Question remains of whether Sunset Ridge Park plans for sports field can accommodate the California gnatcatcher, a threatened species.

April 12, 2012|By Jon Cassidy, Special to the Daily Pilot
  • An empty grassy area, the scene for a potential public park, overlooking Superior Avenue and West Coast Highway in Newport Beach on Thursday.
An empty grassy area, the scene for a potential public… (KEVIN CHANG, Daily…)

The California Coastal Commission's view of itself can be romantic.

When its longtime executive director, Peter Douglas, died earlier this month, a staff tribute turned to "The Lord of the Rings" for a comparison: "For more than 40 years, he has been Gandalf to the developers' balrog, standing resolute on tenuous footing while declaring, 'You. Shall. Not. Pass.'"

The tenuousness of the commission's footing may be a matter of debate, but its denials are rarely so declamatory, couched instead in the language of bureaucracy: "Gnatcatcher. Observances. In. The. Southeast. Polygon."

The city of Newport Beach has plans to build Sunset Ridge Park on the hillside above West Coast Highway and Superior Avenue, and was due to present those plans to the commission again Thursday.

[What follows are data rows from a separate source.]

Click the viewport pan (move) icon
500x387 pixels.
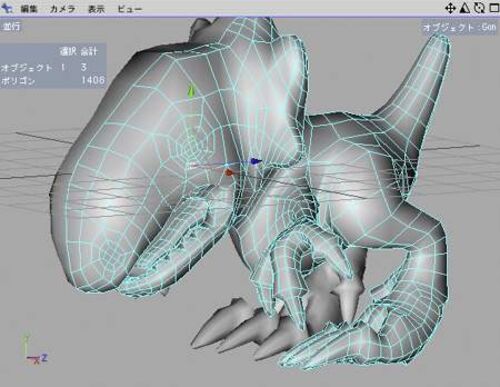pos(450,8)
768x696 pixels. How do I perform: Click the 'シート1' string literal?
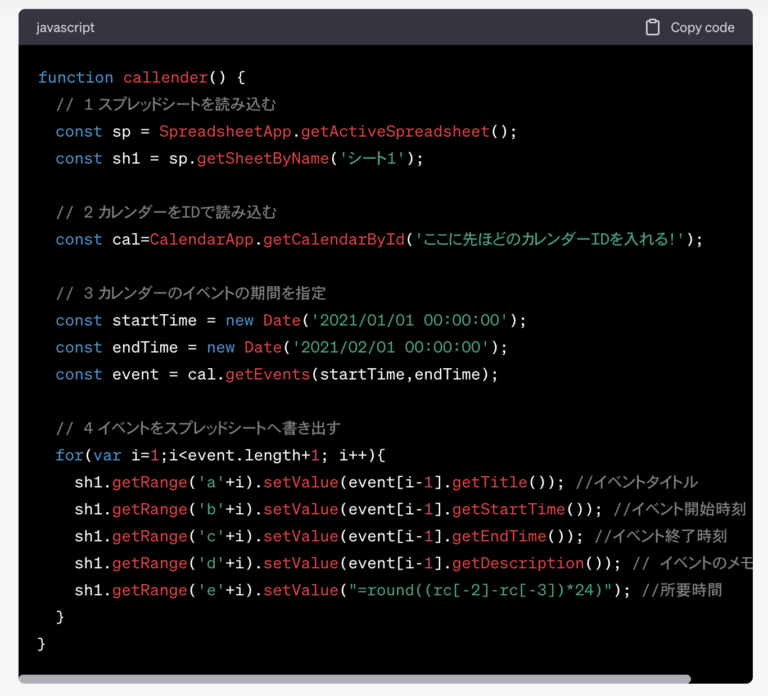pos(373,158)
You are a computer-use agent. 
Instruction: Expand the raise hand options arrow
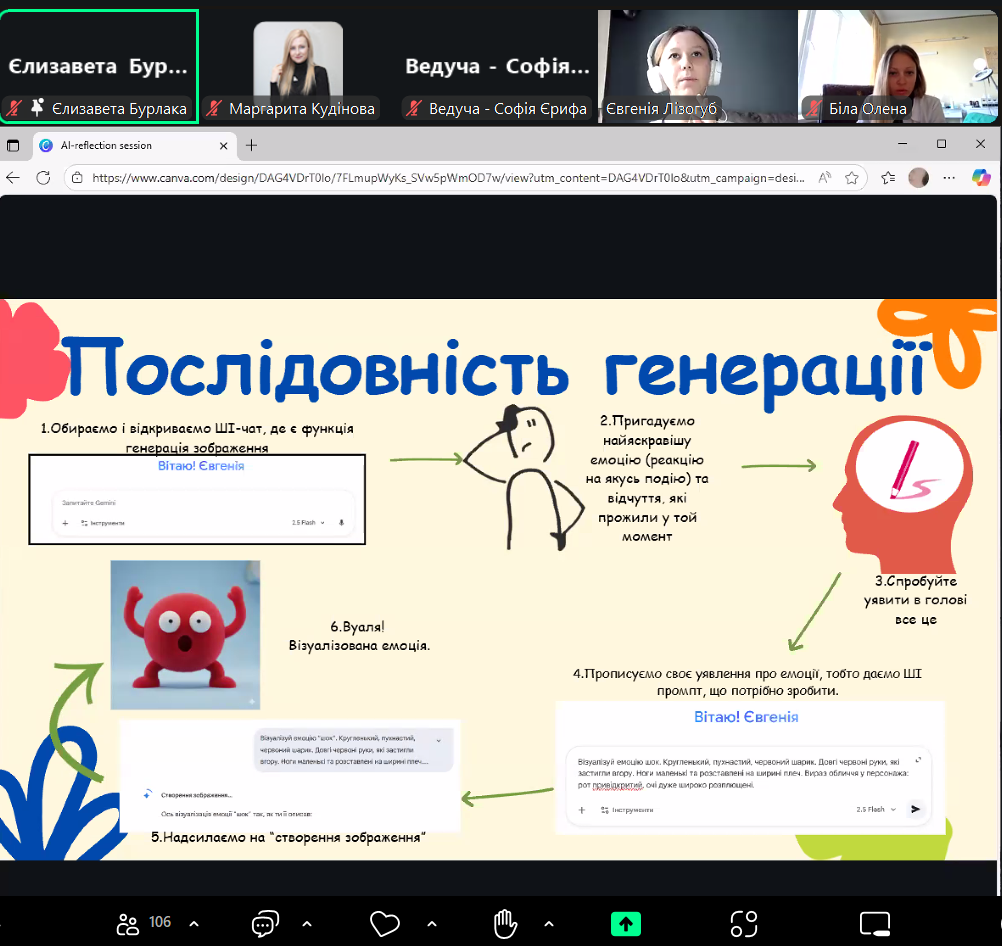[x=549, y=923]
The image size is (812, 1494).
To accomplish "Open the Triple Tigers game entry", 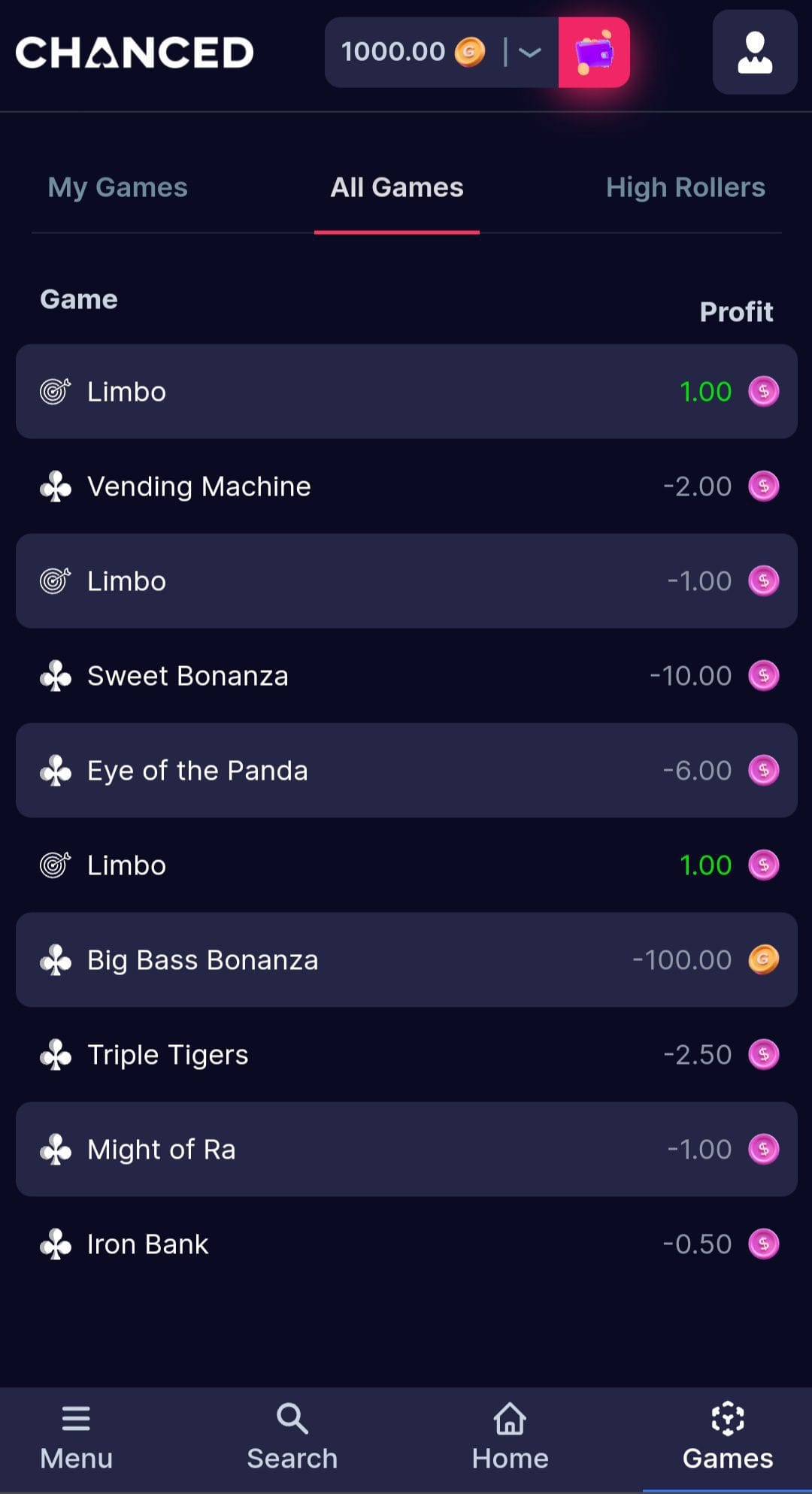I will (407, 1055).
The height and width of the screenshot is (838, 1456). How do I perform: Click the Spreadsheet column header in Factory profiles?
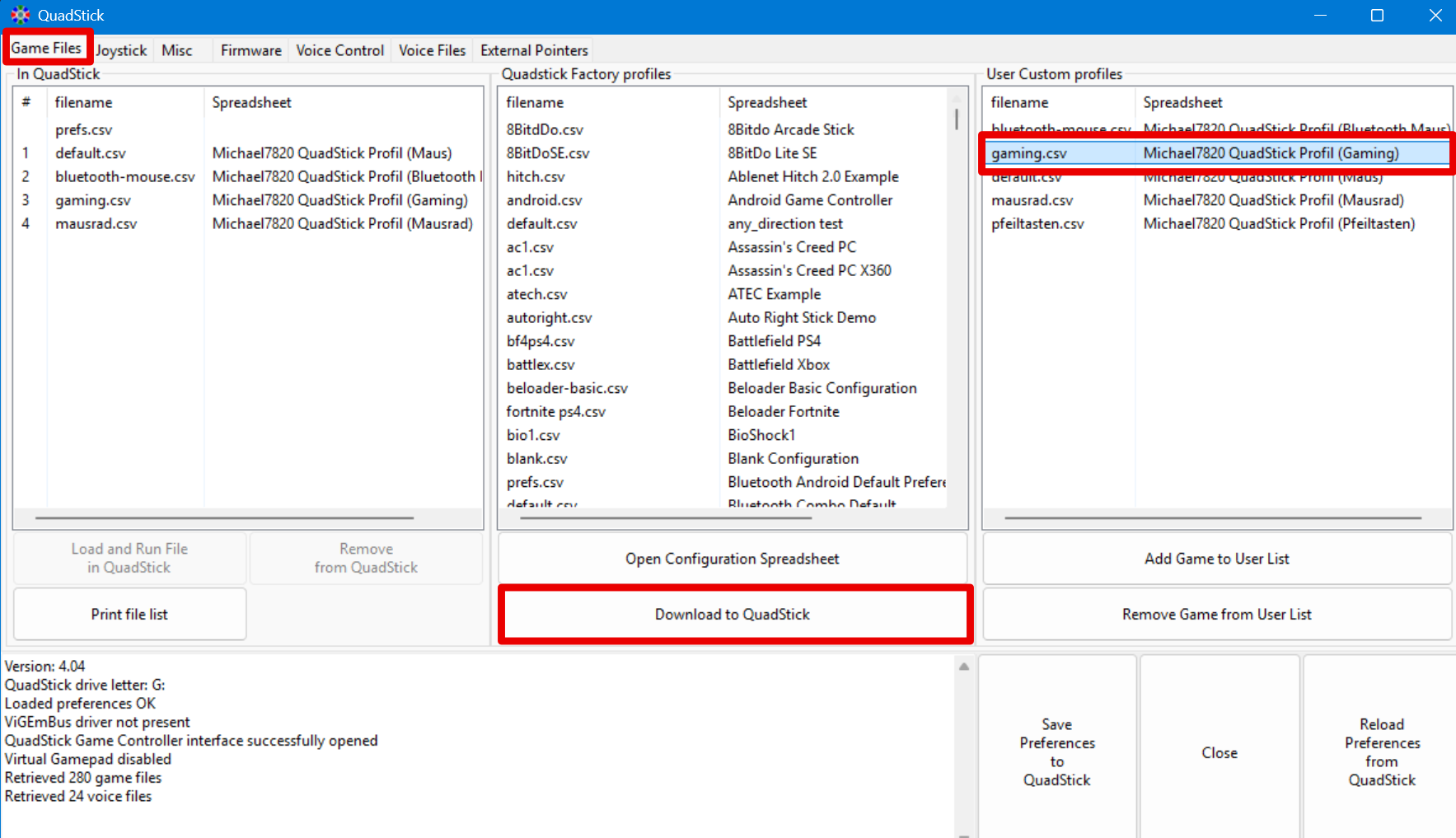(767, 102)
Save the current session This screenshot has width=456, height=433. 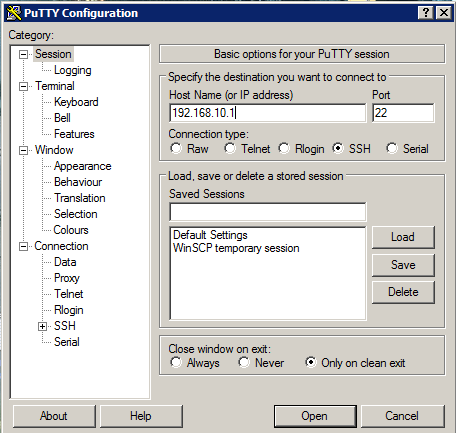(x=403, y=265)
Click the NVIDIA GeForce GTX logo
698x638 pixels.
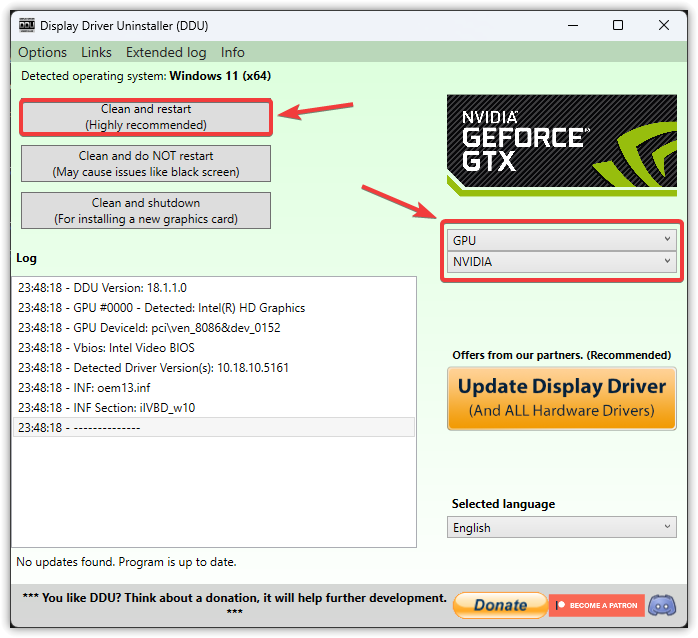click(561, 146)
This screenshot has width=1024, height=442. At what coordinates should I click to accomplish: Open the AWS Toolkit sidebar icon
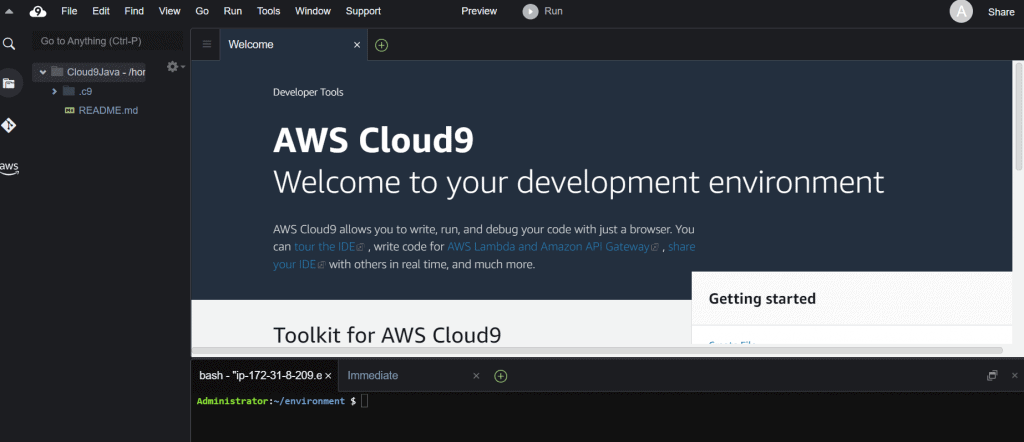[9, 166]
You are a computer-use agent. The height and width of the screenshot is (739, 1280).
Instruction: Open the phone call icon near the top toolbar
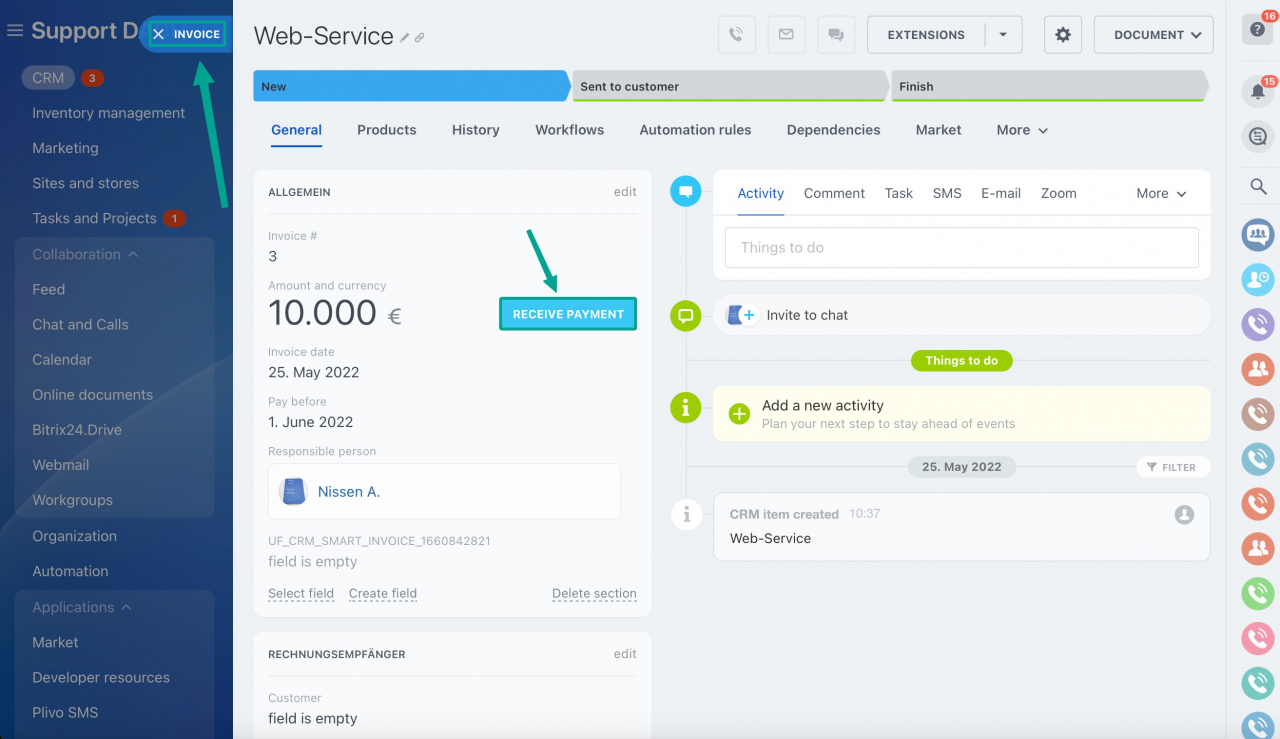point(737,34)
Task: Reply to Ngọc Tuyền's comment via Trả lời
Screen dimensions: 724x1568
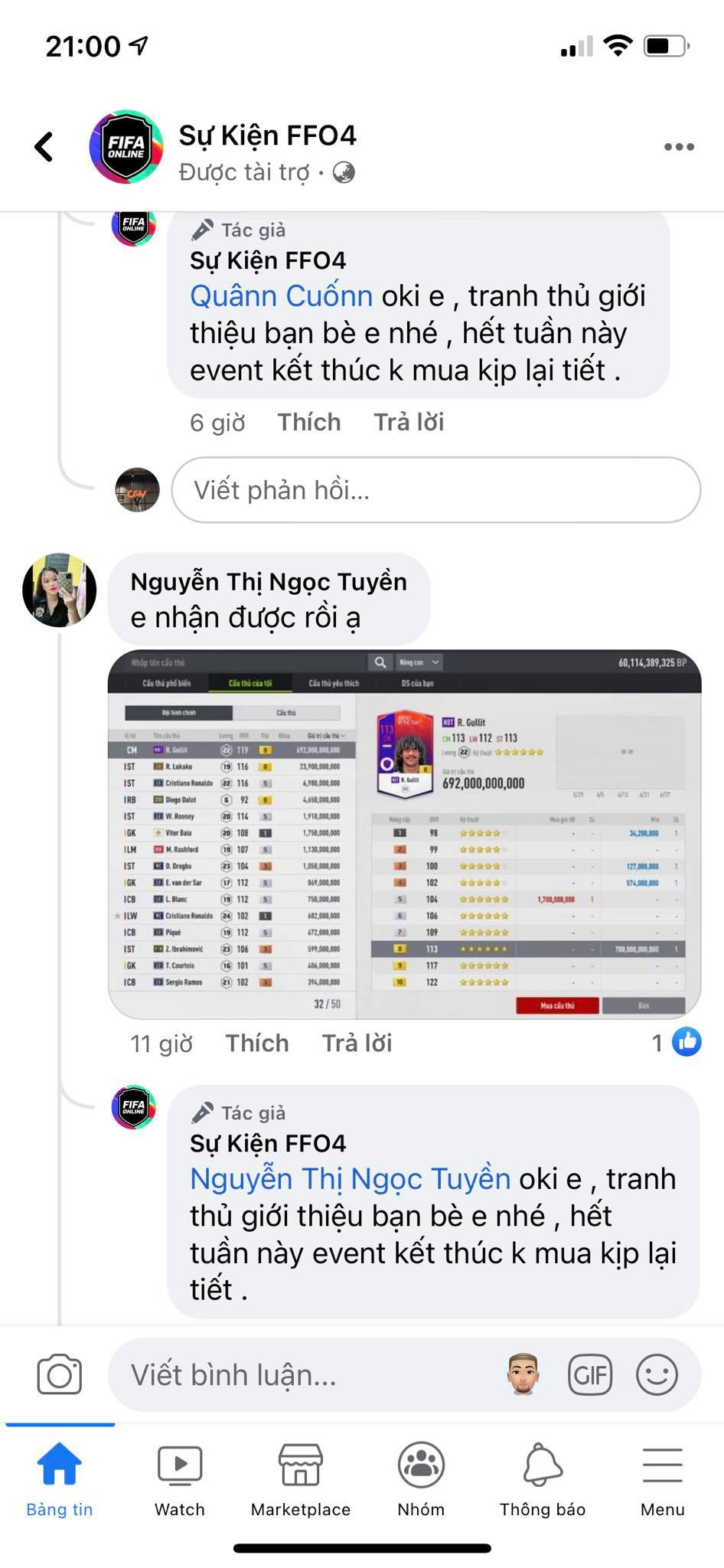Action: (x=357, y=1043)
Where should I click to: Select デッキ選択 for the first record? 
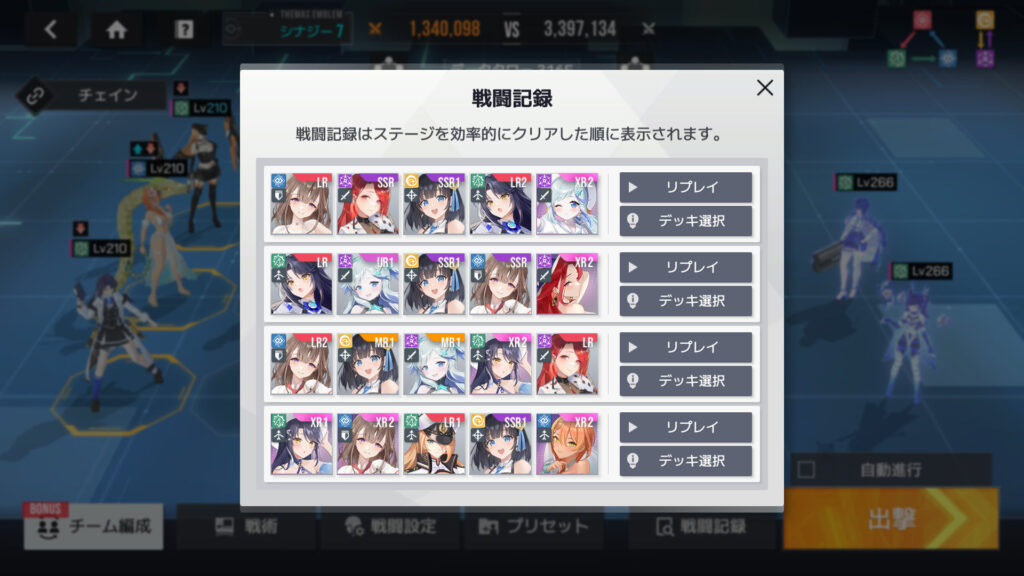686,221
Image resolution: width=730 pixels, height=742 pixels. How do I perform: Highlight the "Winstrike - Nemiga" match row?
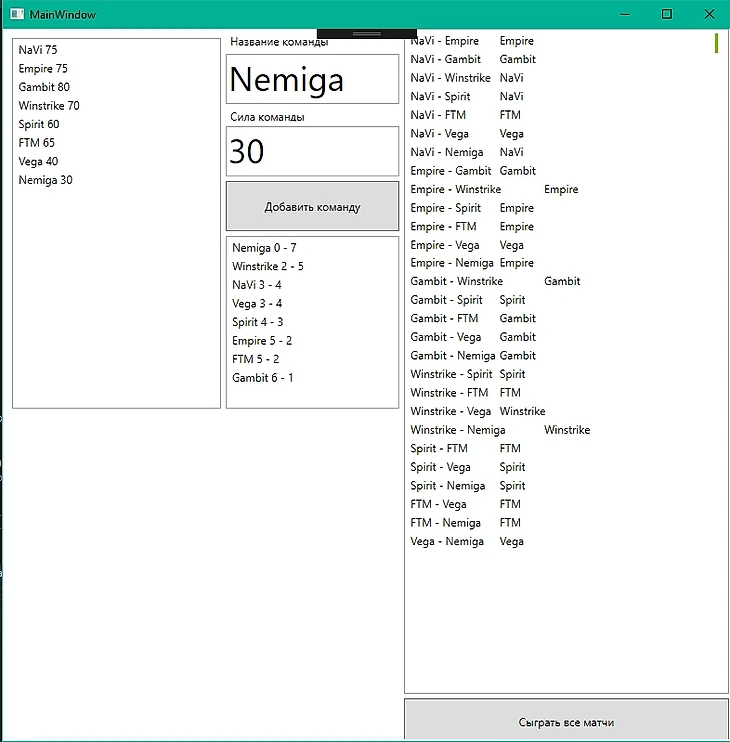pyautogui.click(x=458, y=430)
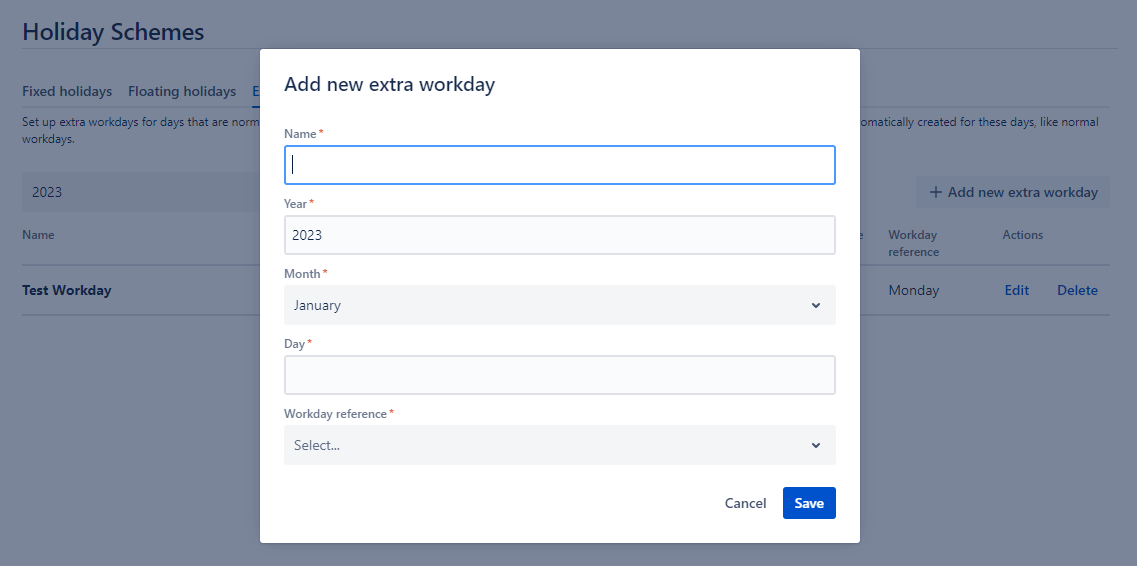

The application, though, was postponed once again, with city spokeswoman Tara Finnigan saying that the commission's heavy workload was a factor.

The question is whether the city's plans for baseball and soccer fields, gardens and bathrooms sufficiently accommodate the California gnatcatcher, a tiny blue-gray bird that hops and flits through nearby sagebrush while eating bugs.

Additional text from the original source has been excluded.